At the supermarket in Ben Lomond, California, the newest employee is also the oldest - though you might not believe just how old.
"I'm 90, and I'll be 91 in May and, uh, so what!" says Ian Thiermann.
At 90, after 30 years of retirement, Thiermann is back at work for $10 an hour, handing out the weekly specials, reports CBS News correspondent John Blackstone.
Thiermann is here because he lost, big time, when Bernie Madoff was arrested for running his Ponzi scheme and Thiermann's investment manager called to say: "I have lost everything! You have lost everything. And he just almost fainted on the phone," Thiermann recalls.
Thiermann and his wife Terry live in a modest home. Their $700,000 in retirement money seemed like enough to keep them going with some left over for charity.

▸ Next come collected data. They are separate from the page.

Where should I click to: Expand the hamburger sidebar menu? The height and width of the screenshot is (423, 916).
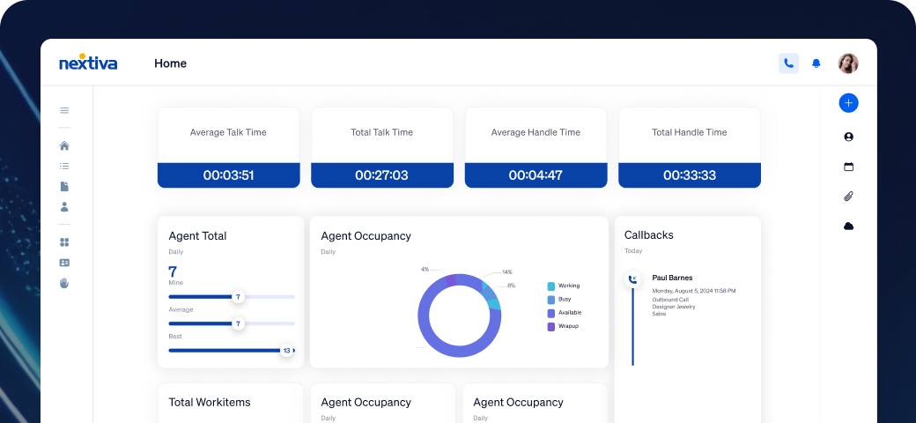click(x=64, y=111)
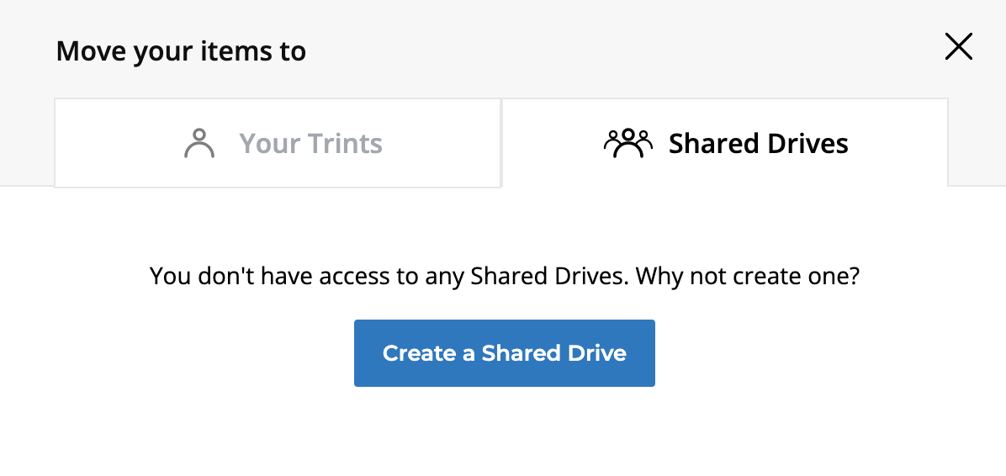The image size is (1006, 476).
Task: Open Shared Drives via its group icon
Action: tap(627, 144)
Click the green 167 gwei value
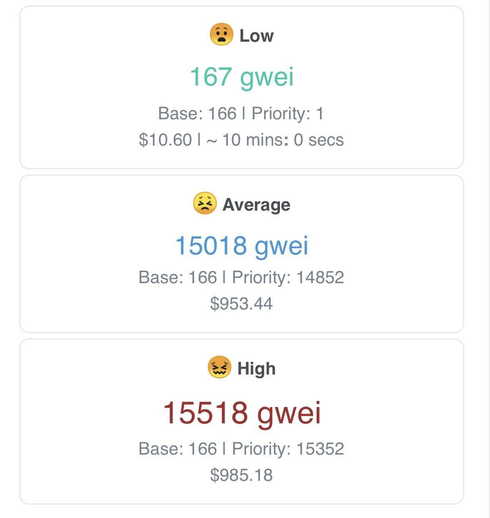 (x=242, y=77)
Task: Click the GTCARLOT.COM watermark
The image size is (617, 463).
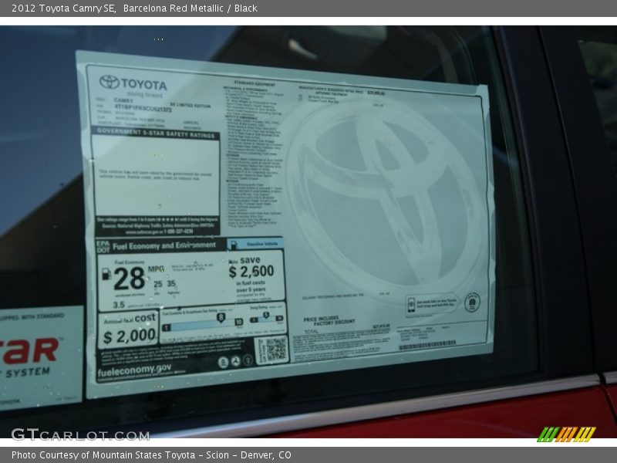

Blackstone asks: "So you go from being a donor to the food banks to being…"
"A recipient," Terry Thiermann laughs.
Their long term investments turned out to be a long term fraud.
"Every piece of paperwork we received was a lie," she says.
A court document listing Madoff's victims in tiny print runs to an astounding 162 pages. Many on the document lost millions. The Thiermanns though are not focusing on what they have lost, but on what they still have.
So Thiermann, who once owned a large and successful tree care business in Los Angeles, is now selling groceries.
He never complains, says store manager Ron Clements.
"He is that right person. He's that special person," says Clements.
Thiermann's secret may be that he has seen this before - old enough to remember the 1930's when his family lost everything.
"You gotta be positive," he says. "Otherwise life is too short."
Ian Thiermann seems to prove that old saying: tough times don't last, tough people do.